Black card and Nose-tip

Nose-tip corner (Bitou Cape, 鼻頭角) is part of the Northeast Coast National Scenic Area.  The area covers the Pacific sea coast of northeast part of Taiwan.  It used to be very difficult to get to.  Now the Snow Mountain Tunnel linking Taipei to Ilan and Express Way 62 linking Highway 3 to Rueifang are open to traffic, the area is much more accessible.  We went on Saturday (2008/8/2) after the 福州乾麵 and 燒餅油條 breakfast.  I mainly wanted to try some landscape photographies which involved a lot of sky. The sky and sea was as pretty as Mediterranean Coast of South of France, where we used to live.  It was again a very hot day, both of us were fully equipped for the photography, but not swimming.  The South Dragon Hole Recreation Park, where some of the pictures were taken had three sea water swiming pools, but the facility looked like a ruin, all shops were closed.  We had sea food lunch at one of the many small harbors alone the coast.  It was not bad, but we can easily had the same thing in Taipei for the same price.  After all, it was only an hour away from the center of the city.

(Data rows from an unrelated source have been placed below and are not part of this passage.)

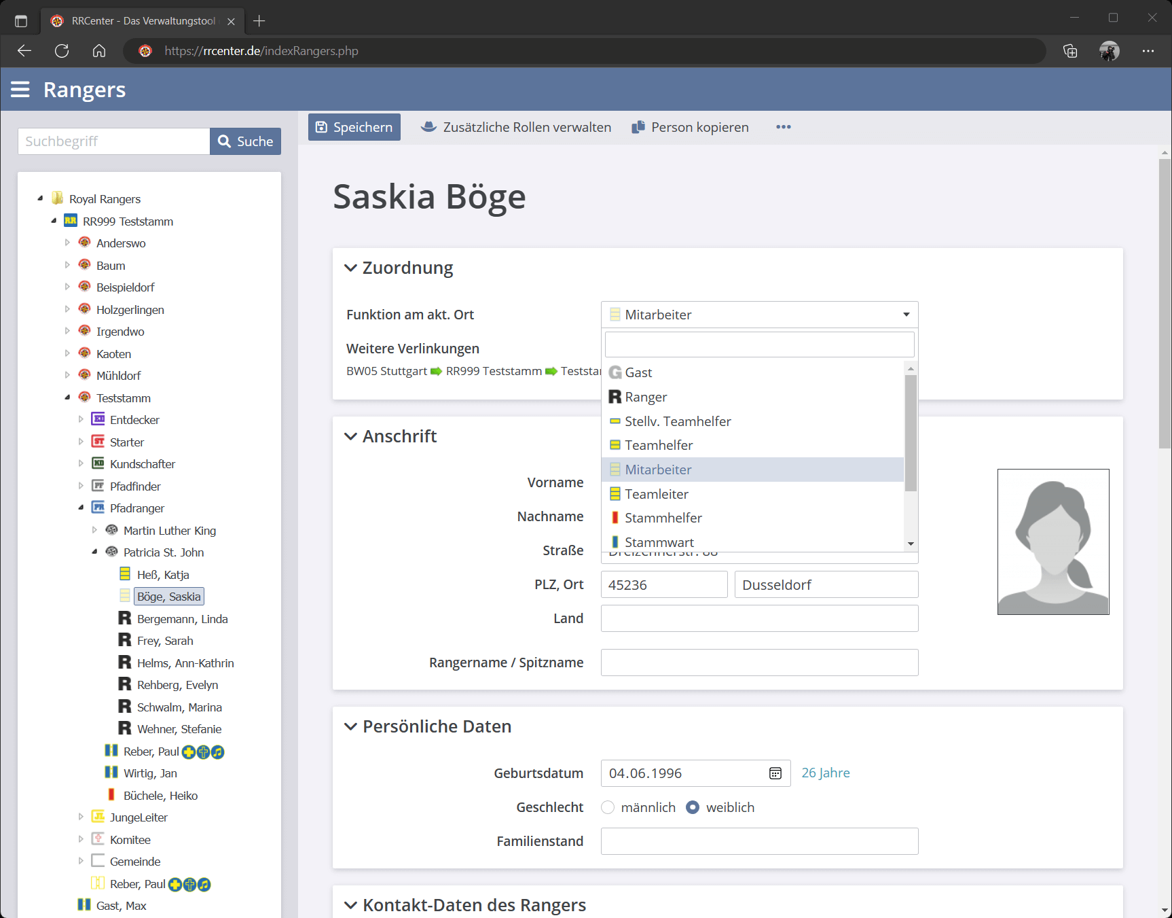Image resolution: width=1172 pixels, height=918 pixels.
Task: Click Person kopieren toolbar icon
Action: coord(638,127)
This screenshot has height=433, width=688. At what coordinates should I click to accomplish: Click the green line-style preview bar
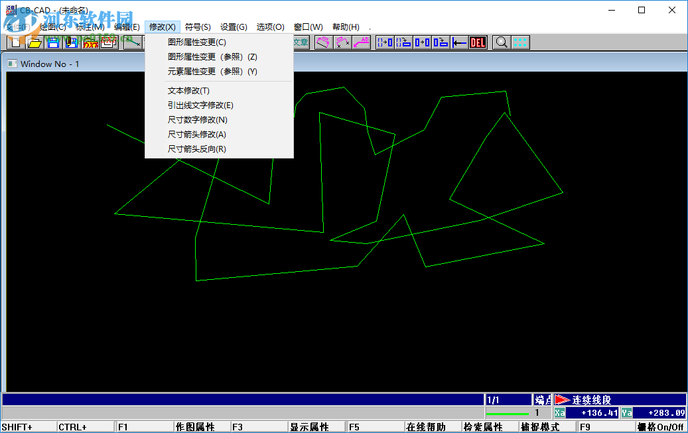point(508,412)
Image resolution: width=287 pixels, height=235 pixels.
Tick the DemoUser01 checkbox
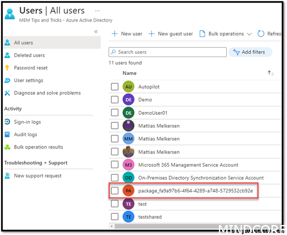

Something which is very old fashioned and very Taiwanese, I am not talking about 福州乾麵 and 燒餅油條, I am talking about the Black Card Trick that Taiwanese Photographers use for reducing the light from the sky in order to balance the exposure between sky and landscape.  It is a skill left over from the film era.  The reading of the Black Card Trick was what triggered this trip.  The Exposure Blending technique used in the dark room is for the same purpose, which involves taking at least two pictures of the same theme with two different exposures.  For the digital age, we will do exposure bracketing using a tripod as the old day or using high speed exposure bracketing (6 frames per second or faster) hand-held then process the images on computer using Exposure Blending technique or creating High Dynamic Range Image (HDRI) with tone mapping to achieve the desired results.  However, the new Nikon with active D-lighting switched on actually is able to capture all the detail in the high light and shadow area that we encountered in a single photograph.  With a little help of Capture NX to selectively lighten up the foreground and darken the sky, we are quite alright.  I shall try all these exotic techniques next time.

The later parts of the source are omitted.